В помещении было чисто. В центре стояла большая русская печь с кирпичной трубой. Вдоль стен расставлены пять столов с лавками. Немец ожидал увидеть вместо привычных на родине окон прорубленные в толстенных сосновых брёвнах отверстия, затянутые бычьим пузырём или промасленной бумагой, но ошибся. Окна были, хоть и небольшие. С рамами и даже со стеклом вместо обычных промасленной бумаги или бычьего пузыря. Это говорило о том, что постоялый двор считается богатым, и останавливаются здесь люди состоятельные.
На столе, что находился в углу, под божницей, стоял деревянный подсвечник с восковой свечой и сидели четверо мужиков. По виду — торговцы средней руки, одетые в добротные штаны, льняные рубахи и короткие войлочные боты, в каких ходят в жилище. На печке сушились валенные сапоги. Когда гости вошли в помещение, один из них оглянулся и воскликнул:
— Эвона как! Иван Никитич, здравствуй, родной! А я думаю — кого это на ночь глядя принесло?

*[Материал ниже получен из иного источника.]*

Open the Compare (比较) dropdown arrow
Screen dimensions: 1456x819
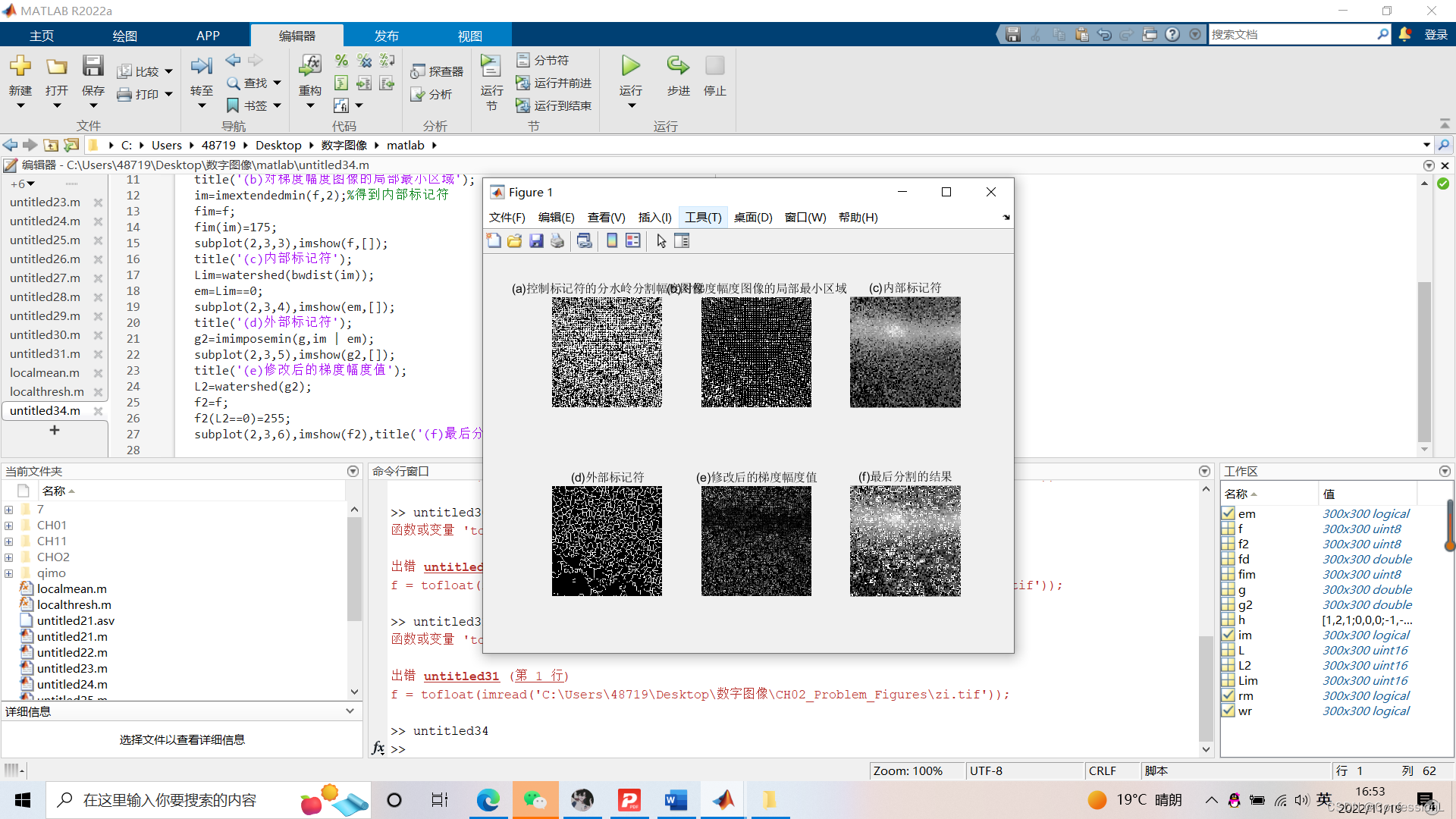point(168,71)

Кто это с тобой?
Иван опустился на лавку, махнув рукой немцу, приглашая присесть рядом.
— Привет всей честной братии. А это басурманин, Петером кличут. Немчин, по делам купеческим к нам прибыл. В Москву направляется. Я подрядился его до Каргополя доставить.
Расторопные слуги принесли залитое горячей водой толокно, мясную закуску и бутылку вина. Иван поднял глаза на иконы, перекрестился и принялся за еду. Петер сидел, что-то бормоча про себя. Потом тоже взял ложку и начал есть.
Купцы, давая Ивану с Петером время насытиться, расспросами им не докучали, а принялись обсуждать свои дела. Речь шла о поставке в устье Двины строевого леса, пеньки да воска. Вот уже лет пятнадцать, как приходили туда корабли аглицких да галанских немцев [13], привозя изделия своих мастеров и забирая русский товар. В месте торга возле Михайло-Архангельского монастыря уже стоял острог и начал расти городок [14], пока безымянный.